## Problem to work on
Go through the data below. List every line that holds the word "Given".
● ● ● ●
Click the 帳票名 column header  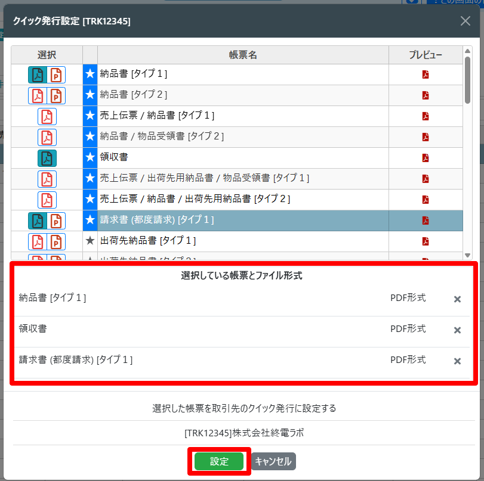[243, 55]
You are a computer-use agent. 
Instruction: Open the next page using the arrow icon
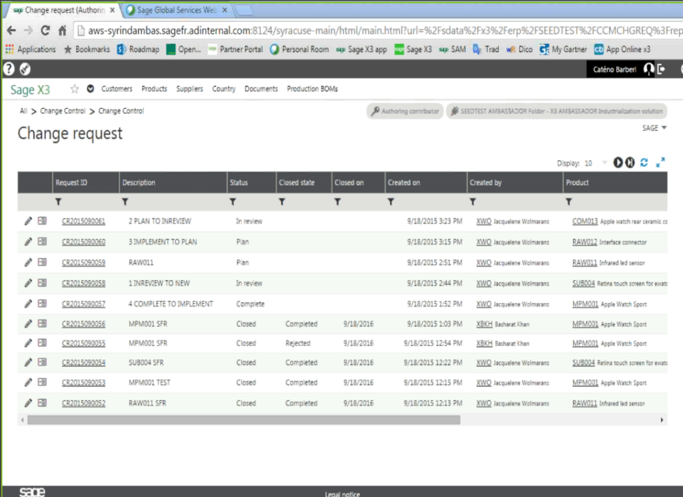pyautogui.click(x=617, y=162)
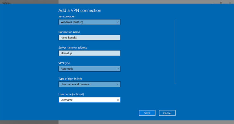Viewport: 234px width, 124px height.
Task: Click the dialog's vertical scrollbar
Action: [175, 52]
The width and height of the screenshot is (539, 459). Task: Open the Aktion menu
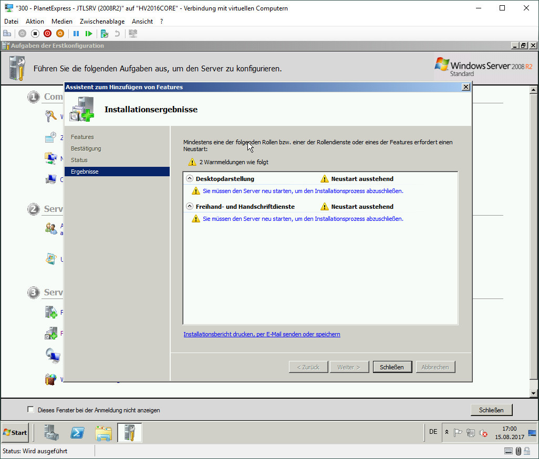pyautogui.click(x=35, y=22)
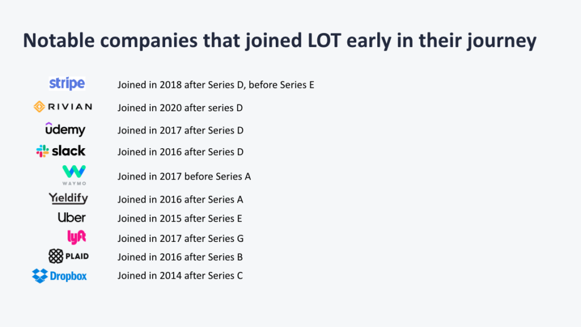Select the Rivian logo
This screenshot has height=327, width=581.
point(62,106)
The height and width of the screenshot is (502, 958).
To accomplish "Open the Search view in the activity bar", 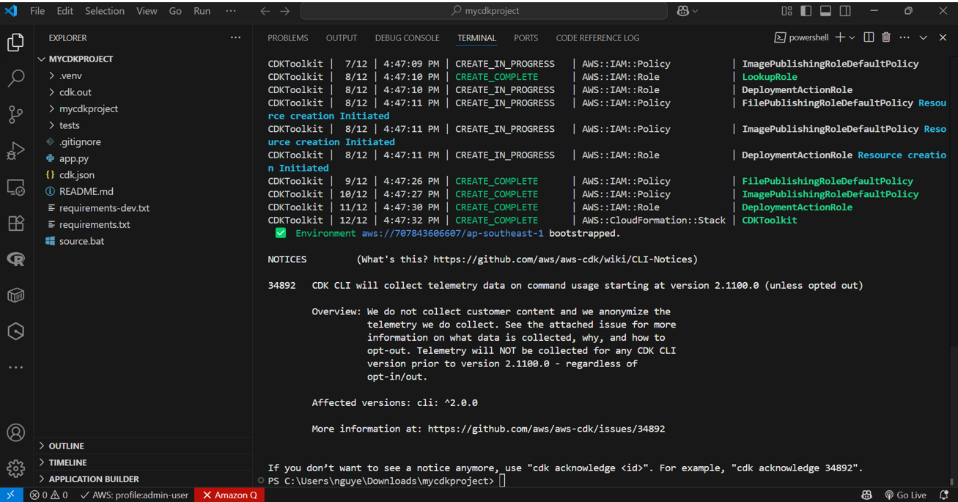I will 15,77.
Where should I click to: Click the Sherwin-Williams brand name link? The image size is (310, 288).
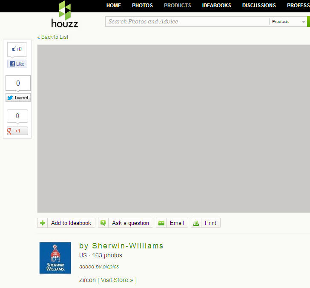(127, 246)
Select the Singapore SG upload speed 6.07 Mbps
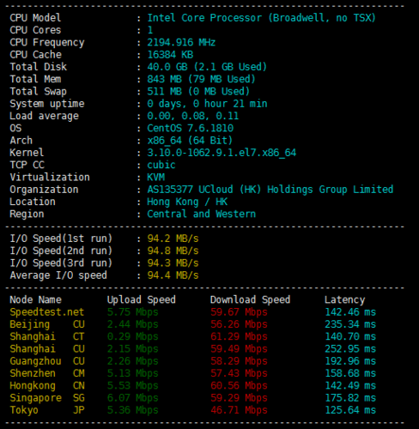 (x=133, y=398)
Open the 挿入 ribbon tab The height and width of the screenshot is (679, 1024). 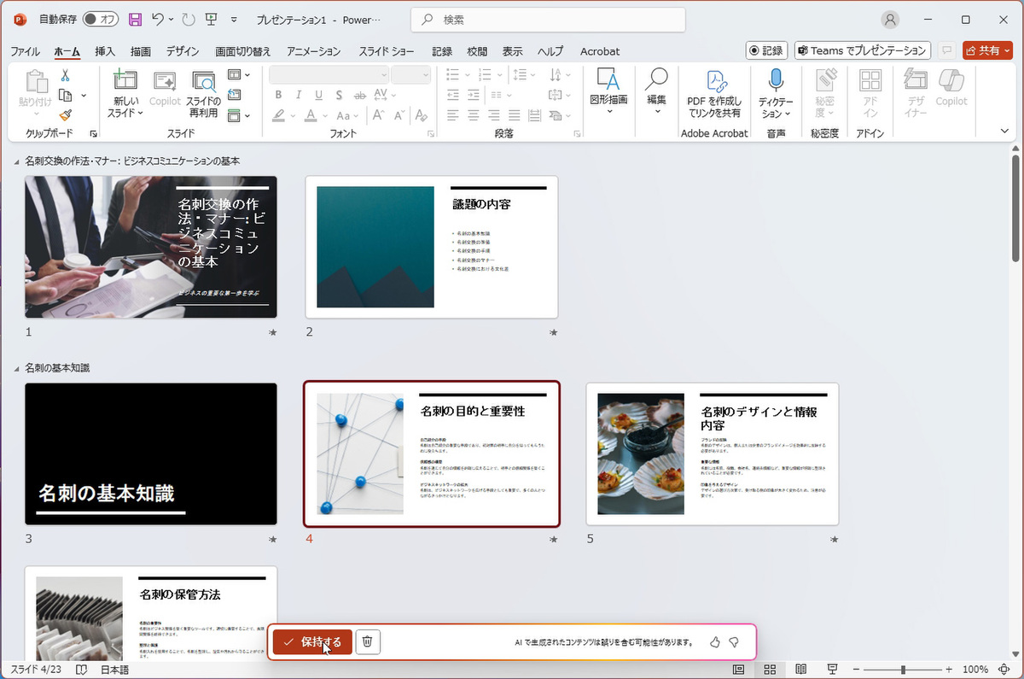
● ● ● ●
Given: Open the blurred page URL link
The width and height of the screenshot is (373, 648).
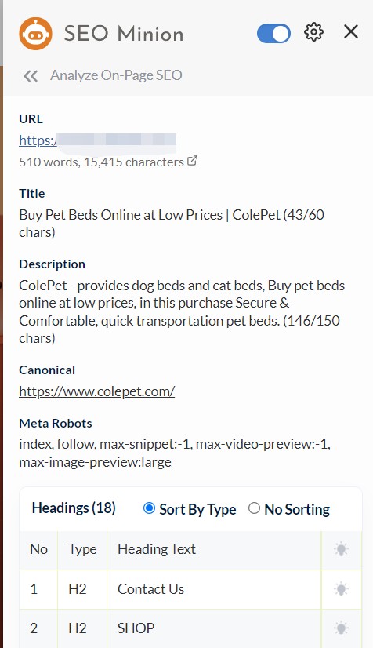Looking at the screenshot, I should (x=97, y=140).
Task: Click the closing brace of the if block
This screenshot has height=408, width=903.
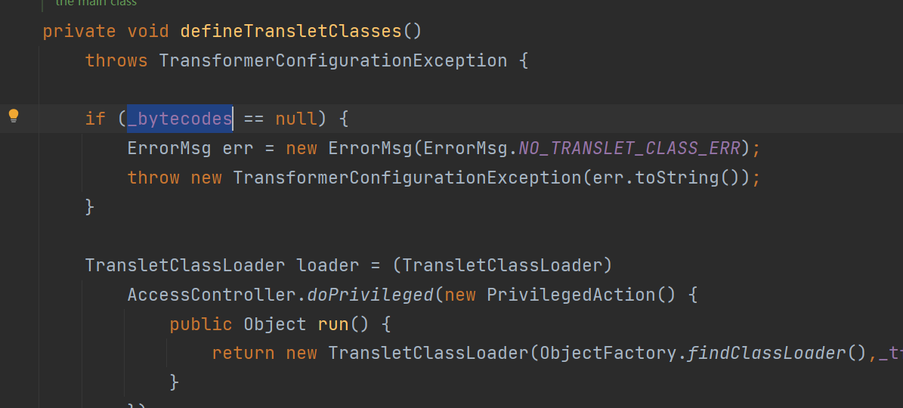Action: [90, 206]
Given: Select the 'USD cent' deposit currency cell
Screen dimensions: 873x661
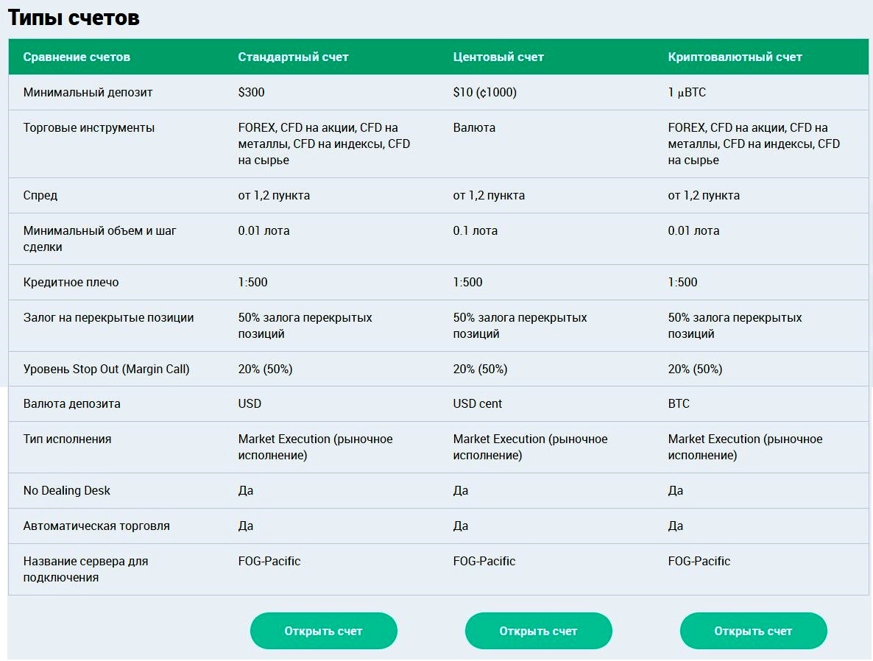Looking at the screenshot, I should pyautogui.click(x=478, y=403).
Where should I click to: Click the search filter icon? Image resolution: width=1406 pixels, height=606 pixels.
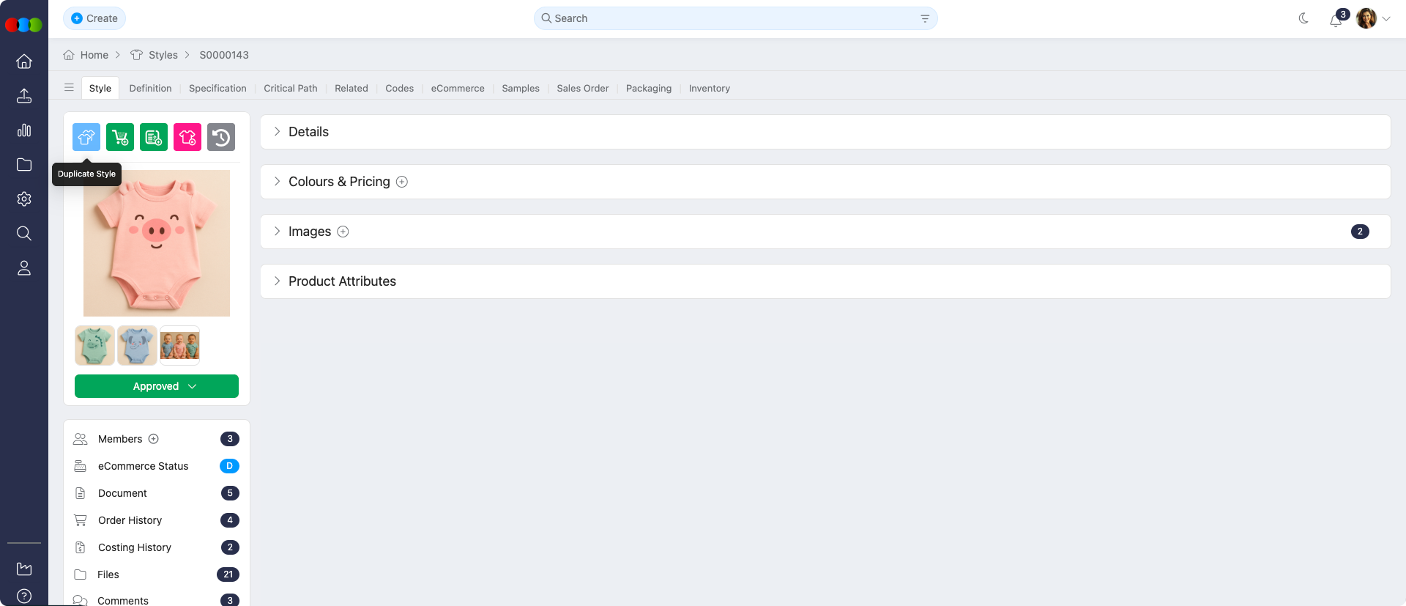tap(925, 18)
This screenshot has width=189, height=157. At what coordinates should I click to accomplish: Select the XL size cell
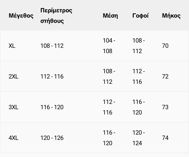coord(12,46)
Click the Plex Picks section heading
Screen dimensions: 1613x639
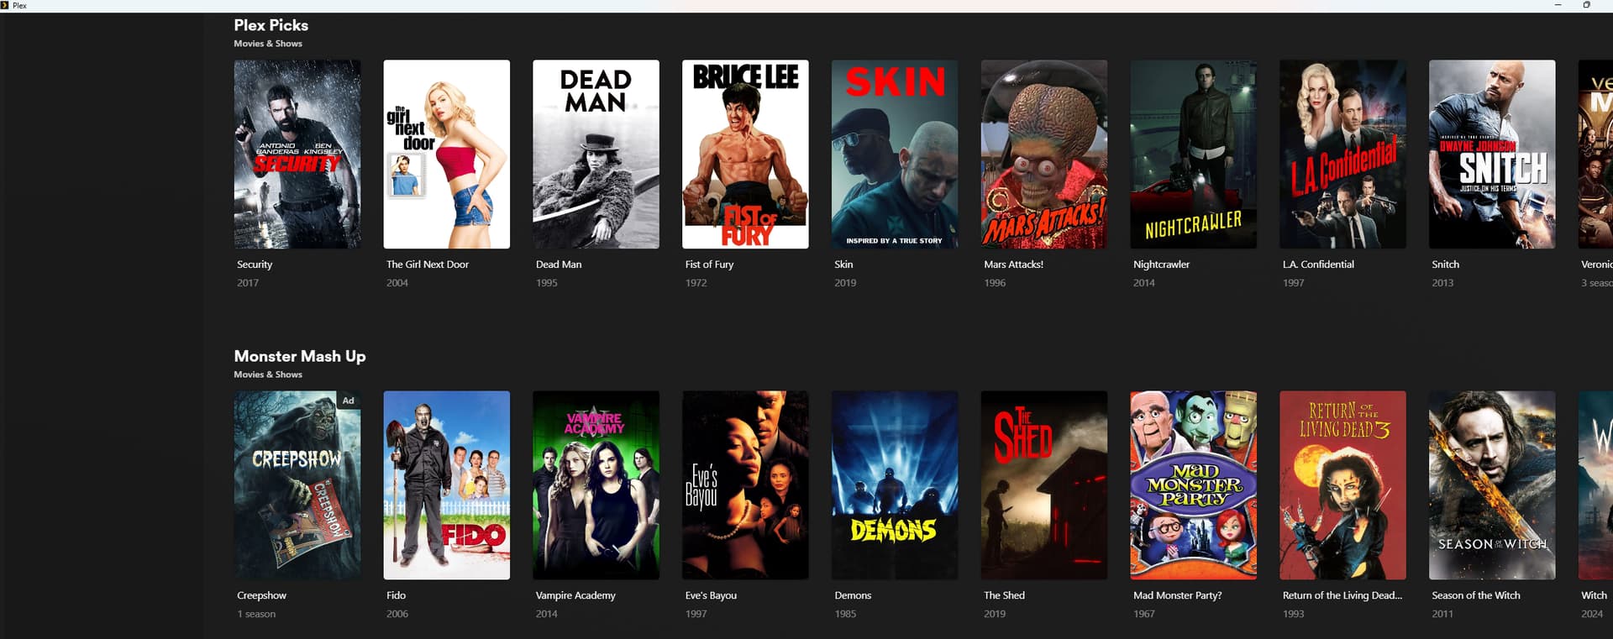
● ● ● ●
## Output for this task
Given: Open the blurred page URL link
Given: Select the 'USD cent' deposit currency cell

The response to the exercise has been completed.